### Data supplied
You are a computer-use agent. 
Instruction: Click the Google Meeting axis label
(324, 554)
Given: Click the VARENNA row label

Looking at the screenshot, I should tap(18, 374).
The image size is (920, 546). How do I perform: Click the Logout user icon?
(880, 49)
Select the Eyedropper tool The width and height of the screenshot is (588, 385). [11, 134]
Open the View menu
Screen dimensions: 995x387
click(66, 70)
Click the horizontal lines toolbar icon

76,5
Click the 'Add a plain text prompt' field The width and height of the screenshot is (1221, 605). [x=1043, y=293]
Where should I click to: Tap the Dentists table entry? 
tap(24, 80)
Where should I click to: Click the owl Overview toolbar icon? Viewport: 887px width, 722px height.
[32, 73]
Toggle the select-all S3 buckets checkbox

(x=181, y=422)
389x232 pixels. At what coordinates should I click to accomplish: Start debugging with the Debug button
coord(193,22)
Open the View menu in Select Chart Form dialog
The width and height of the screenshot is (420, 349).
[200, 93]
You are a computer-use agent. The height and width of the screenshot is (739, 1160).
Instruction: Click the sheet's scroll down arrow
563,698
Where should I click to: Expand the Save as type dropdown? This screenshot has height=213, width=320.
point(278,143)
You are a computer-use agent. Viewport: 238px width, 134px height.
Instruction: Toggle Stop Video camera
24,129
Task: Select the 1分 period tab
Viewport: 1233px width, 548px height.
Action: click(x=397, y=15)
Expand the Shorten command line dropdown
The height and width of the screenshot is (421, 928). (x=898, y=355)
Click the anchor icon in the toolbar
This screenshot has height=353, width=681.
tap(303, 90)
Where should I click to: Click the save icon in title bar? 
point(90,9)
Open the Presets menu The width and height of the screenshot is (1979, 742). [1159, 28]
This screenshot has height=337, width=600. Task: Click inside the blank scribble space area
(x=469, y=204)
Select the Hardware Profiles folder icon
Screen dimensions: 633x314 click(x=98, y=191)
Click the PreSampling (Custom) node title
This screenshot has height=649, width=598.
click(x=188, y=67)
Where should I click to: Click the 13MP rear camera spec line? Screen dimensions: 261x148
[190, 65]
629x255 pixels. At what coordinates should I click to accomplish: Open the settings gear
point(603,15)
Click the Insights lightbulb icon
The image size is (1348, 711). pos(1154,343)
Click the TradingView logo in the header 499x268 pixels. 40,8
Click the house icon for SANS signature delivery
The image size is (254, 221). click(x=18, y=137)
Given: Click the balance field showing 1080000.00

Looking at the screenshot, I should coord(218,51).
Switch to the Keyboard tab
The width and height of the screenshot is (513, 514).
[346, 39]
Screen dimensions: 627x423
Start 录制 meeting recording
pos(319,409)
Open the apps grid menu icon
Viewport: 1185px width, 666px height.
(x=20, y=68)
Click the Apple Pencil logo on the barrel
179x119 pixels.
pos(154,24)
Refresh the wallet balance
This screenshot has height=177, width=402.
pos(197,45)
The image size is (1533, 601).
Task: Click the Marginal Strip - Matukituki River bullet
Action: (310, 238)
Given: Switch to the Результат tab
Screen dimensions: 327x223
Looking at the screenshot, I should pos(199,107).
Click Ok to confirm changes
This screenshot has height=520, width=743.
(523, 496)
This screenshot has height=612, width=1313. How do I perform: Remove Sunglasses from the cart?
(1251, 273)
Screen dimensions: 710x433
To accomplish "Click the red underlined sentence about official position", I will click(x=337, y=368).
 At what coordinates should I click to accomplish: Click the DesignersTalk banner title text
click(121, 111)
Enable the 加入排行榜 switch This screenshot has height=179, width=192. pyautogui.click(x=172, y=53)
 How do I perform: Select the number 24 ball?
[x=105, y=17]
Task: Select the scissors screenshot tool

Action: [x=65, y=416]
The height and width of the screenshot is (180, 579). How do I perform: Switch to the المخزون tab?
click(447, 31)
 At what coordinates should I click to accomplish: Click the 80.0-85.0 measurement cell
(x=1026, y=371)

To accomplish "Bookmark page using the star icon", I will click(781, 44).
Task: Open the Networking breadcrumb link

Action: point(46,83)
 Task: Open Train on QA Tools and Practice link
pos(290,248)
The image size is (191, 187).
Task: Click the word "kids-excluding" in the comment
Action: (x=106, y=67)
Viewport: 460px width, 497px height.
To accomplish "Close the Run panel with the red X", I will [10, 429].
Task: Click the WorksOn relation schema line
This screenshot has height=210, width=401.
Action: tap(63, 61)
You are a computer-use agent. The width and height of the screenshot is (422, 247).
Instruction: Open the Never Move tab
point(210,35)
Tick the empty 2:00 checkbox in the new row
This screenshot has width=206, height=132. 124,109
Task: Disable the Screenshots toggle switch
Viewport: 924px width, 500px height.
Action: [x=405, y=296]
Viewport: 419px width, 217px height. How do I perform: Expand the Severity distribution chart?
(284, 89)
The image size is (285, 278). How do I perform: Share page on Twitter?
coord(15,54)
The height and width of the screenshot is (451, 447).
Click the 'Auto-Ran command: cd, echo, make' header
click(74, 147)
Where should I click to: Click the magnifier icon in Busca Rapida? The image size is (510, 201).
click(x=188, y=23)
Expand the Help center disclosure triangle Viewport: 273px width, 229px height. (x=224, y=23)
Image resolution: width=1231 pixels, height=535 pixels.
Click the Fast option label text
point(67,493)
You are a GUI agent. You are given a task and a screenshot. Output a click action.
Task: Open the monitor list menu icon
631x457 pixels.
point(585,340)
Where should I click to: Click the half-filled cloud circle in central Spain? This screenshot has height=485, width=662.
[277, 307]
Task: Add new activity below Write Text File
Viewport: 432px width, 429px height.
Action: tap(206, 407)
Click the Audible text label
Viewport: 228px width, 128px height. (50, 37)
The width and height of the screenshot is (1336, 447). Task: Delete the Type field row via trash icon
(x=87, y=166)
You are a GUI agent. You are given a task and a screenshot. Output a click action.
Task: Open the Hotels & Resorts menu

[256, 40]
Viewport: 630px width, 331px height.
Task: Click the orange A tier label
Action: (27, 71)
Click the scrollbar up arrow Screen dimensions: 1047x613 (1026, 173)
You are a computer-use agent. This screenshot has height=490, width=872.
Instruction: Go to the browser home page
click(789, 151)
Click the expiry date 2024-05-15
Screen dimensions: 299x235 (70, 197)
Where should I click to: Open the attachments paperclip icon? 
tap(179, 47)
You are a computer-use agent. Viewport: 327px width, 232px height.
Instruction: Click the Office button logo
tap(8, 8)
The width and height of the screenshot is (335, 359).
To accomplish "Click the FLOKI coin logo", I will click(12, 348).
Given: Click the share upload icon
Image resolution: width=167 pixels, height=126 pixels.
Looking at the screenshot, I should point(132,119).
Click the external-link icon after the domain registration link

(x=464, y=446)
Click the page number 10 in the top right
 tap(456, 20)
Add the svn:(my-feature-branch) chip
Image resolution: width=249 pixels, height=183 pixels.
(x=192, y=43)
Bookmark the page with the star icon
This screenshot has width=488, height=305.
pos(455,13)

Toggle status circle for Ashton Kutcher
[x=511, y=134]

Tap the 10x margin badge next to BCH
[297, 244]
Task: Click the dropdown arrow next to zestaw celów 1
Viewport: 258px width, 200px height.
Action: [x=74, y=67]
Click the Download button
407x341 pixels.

### Task prompt
Take every line from the data that includes the word "will".

### Answer to the problem
To accomplish "Click the red underlined sentence about official position", I will click(x=337, y=368).
To accomplish "Bookmark page using the star icon", I will click(781, 44).
To accomplish "Close the Run panel with the red X", I will [10, 429].
To accomplish "Click the FLOKI coin logo", I will click(12, 348).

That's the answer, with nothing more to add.